This week has seen yet another high profile business based in the UK breached, possibly by an insider threat. This time, it’s a trusted business-to-business software provider Sage Group PLC, which provides business management software for accounting and payroll services to companies in 23 countries.
Sage UK Payroll services began notifying customers of a data breach affecting their staff payroll systems on Thursday 11th August offering the following statement:
“At this stage, we are unable to confirm if data relating to your company has been affected, however, we felt it necessary to make you aware at this early stage.”
The company said it reported the breach to the City of London police at the weekend. City of London Police, which has jurisdiction over fraud and cyber-crime cases in the UK, confirmed on Monday that it was investigating the issue.
In the first hour of stock market trading following the announcement of the breach, shares Sage Group PLC fell 3.9%. Of course, though important to the company, its staff and shareholders, this breach will not eclipse the last significant UK public company data leak. The now infamous TalkTalk breach which affected 156,000 consumers in the UK has cost the business 9,000 customers in the second quarter of 2016. This means in total the attack has cost TalkTalk £42m although the real cost is more likely to be in the region of £60m once increased communication with customers, more call centre staff and the obvious improvements to its online security are included.

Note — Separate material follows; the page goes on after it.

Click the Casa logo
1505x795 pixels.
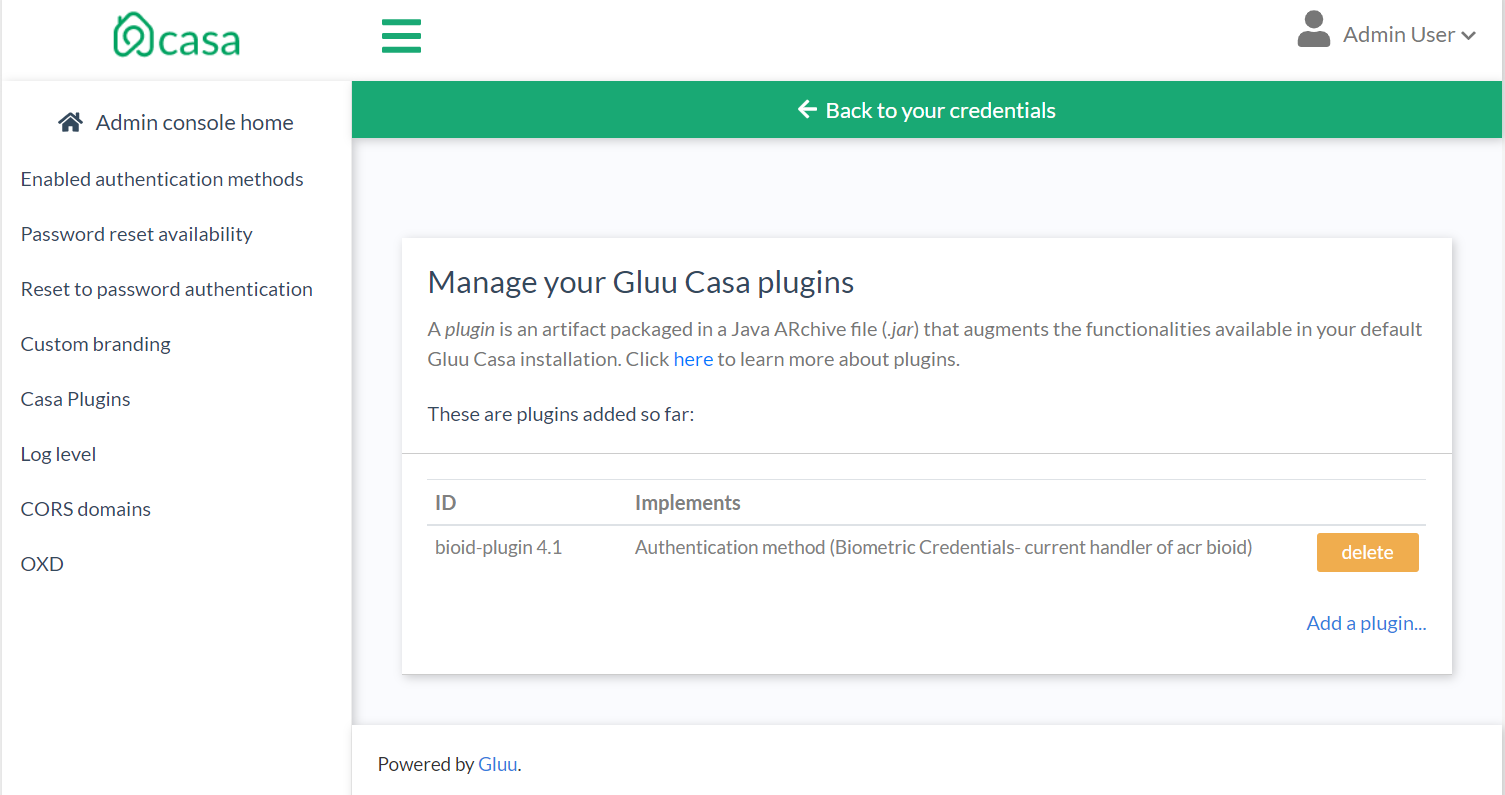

The obvious difference is that through their own admission, it is likely Sage was compromised using internal administration credentials. This can be deduced from the following statement issued by the company:
“We believe there has been some unauthorised access using an internal login to the data of a small number of our UK customers so we are working closely with the authorities to investigate the situation. Our customers are always our first priority so we are communicating directly with those who may be affected and giving guidance on measures they can take to protect their security.”
An IDC survey of 400 companies with more than 1,000 employees in the UK, France, Germany, Sweden and the Netherlands revealed that 80% rely on traditional approaches to security that are unable to detect and respond to internal user activities, which can result in systems being compromised.
As a business owner investing a cloud based accounting and payroll system to manage your finances, you don’t have the power to just shut the system down. You are in the hands of your supplier with the impact being spread to your employees and potentially your customers.
It means monitoring your business accounts for suspicious transactions. It means notifying your employees over a weekend to monitor their personal accounts for suspicious transactions. It means a continual monitoring process for the above for months and possibly years. It could mean the closure of many business accounts viewed to be at risk should your business have highly sensitive customers and data. How does this affect compliance in your particular sector?
The Information Commissioner’s Office, whose focus is safeguarding personal data, is also looking into the breach. “We’re aware of the reported incident involving Sage UK, and are making inquiries,” it said.
“The law requires organisations to have appropriate measures in place to keep people’s personal data secure,” it added. “Where there’s a suggestion that hasn’t happened, the ICO can investigate and enforce if necessary.”
The Sage breach is understood to have affected only UK customers.